Return the lines exactly as they stand, from the first of the material through the line containing "Image resolution: width=897".

**GIVEN RECORDS**:
□ □ □

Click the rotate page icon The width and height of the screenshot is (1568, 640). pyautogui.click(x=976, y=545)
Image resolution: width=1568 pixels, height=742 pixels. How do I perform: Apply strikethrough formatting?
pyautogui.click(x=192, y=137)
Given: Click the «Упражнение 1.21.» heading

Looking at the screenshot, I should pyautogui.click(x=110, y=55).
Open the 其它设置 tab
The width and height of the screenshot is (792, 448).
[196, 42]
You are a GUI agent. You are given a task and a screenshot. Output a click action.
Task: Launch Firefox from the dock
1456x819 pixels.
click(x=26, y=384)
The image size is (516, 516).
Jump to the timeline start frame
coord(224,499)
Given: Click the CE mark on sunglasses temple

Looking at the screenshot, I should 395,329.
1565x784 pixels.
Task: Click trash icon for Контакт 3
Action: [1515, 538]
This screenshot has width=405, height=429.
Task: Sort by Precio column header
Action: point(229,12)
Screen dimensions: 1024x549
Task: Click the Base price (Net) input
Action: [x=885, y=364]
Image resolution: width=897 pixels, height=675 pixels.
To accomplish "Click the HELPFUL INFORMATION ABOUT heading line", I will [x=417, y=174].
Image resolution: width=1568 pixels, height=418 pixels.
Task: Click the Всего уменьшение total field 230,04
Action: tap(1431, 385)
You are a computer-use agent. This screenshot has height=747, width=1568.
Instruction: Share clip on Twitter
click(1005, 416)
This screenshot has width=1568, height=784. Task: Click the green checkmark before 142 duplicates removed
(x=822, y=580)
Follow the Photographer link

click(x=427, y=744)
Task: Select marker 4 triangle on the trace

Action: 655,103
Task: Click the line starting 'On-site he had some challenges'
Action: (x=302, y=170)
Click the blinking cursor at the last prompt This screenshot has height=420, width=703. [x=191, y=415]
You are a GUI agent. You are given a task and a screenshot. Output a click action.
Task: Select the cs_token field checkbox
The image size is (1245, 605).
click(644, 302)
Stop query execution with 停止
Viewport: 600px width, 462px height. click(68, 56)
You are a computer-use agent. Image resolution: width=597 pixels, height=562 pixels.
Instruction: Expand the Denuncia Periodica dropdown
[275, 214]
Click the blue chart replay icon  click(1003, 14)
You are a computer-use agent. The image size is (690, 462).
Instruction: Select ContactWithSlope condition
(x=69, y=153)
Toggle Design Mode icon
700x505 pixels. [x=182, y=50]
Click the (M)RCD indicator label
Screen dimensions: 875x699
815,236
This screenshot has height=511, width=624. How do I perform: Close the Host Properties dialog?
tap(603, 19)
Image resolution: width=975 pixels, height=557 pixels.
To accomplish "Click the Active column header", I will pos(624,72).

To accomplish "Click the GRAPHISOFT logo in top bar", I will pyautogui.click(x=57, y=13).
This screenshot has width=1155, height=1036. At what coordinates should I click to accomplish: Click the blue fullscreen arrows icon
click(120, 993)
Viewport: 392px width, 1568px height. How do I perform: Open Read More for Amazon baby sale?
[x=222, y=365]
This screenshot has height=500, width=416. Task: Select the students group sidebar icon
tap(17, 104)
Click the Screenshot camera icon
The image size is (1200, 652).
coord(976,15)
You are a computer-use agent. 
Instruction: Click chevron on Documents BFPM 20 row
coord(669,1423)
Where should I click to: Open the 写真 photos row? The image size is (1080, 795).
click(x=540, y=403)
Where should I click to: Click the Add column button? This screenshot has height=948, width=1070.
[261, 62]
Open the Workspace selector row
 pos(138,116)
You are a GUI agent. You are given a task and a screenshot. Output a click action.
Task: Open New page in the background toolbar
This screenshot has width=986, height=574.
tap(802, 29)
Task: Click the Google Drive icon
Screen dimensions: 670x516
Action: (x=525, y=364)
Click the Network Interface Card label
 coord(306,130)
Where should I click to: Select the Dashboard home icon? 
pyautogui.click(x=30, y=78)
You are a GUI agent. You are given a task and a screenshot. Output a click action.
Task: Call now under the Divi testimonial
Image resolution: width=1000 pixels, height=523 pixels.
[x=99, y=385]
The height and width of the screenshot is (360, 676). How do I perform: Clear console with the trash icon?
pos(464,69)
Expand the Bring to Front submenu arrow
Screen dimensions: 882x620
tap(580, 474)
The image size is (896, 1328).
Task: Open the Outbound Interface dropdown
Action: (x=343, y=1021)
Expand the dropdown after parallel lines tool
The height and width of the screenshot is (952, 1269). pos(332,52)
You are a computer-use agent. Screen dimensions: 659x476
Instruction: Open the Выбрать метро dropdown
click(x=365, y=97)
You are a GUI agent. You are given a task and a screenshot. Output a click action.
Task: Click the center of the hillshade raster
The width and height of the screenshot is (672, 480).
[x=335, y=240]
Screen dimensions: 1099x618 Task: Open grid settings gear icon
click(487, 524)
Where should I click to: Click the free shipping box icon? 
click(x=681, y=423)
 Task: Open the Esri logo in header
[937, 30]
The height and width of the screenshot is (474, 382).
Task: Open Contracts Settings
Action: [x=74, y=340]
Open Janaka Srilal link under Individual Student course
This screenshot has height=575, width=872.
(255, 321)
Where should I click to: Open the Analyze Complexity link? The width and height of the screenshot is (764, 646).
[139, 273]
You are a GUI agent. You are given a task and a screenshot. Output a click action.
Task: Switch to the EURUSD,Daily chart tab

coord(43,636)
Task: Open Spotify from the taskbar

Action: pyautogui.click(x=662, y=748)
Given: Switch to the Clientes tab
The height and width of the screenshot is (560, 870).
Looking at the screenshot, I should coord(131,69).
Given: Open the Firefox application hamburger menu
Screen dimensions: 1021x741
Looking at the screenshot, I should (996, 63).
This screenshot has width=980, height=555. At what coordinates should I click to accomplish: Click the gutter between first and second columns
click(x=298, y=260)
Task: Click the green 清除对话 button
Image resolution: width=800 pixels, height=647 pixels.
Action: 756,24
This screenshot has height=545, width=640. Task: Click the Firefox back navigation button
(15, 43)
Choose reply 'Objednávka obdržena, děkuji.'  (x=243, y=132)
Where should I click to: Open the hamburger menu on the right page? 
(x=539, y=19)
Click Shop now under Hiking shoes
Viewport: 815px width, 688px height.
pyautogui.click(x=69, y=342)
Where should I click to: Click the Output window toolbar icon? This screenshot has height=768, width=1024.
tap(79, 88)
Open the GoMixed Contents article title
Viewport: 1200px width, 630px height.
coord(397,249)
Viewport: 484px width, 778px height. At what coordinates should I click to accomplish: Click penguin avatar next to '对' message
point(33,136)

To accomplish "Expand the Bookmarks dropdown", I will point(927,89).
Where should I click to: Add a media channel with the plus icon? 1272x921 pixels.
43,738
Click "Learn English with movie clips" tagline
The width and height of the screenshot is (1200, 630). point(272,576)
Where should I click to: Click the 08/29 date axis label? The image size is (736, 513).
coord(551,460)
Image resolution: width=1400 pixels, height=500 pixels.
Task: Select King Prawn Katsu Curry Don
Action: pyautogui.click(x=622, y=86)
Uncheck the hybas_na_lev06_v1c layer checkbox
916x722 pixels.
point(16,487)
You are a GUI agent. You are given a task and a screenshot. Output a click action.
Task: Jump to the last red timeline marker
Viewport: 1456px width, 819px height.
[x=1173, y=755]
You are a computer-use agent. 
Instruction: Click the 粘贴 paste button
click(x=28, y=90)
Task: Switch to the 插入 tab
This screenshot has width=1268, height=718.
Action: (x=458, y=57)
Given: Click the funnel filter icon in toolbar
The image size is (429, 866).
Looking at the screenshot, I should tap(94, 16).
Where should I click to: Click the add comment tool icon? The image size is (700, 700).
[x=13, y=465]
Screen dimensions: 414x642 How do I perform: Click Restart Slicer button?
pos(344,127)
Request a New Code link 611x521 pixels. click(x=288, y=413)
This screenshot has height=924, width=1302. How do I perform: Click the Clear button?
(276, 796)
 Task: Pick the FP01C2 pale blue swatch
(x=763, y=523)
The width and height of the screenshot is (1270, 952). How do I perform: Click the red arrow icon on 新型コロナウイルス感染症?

□ □ □

**COMPLETED TASK**:
Click the rotate page icon The width and height of the screenshot is (1568, 640). pyautogui.click(x=976, y=545)
Image resolution: width=1568 pixels, height=742 pixels. How do I perform: Apply strikethrough formatting?
pyautogui.click(x=192, y=137)
Given: Click the «Упражнение 1.21.» heading

Looking at the screenshot, I should pyautogui.click(x=110, y=55).
Open the 其它设置 tab
The width and height of the screenshot is (792, 448).
[196, 42]
You are a GUI agent. You are given a task and a screenshot. Output a click action.
Task: Launch Firefox from the dock
1456x819 pixels.
click(x=26, y=384)
The image size is (516, 516).
Jump to the timeline start frame
coord(224,499)
Given: Click the CE mark on sunglasses temple

Looking at the screenshot, I should 395,329.
1565x784 pixels.
Task: Click trash icon for Контакт 3
Action: [1515, 538]
This screenshot has width=405, height=429.
Task: Sort by Precio column header
Action: point(229,12)
Screen dimensions: 1024x549
Task: Click the Base price (Net) input
Action: [x=885, y=364]
Image resolution: width=897 pixels, height=675 pixels.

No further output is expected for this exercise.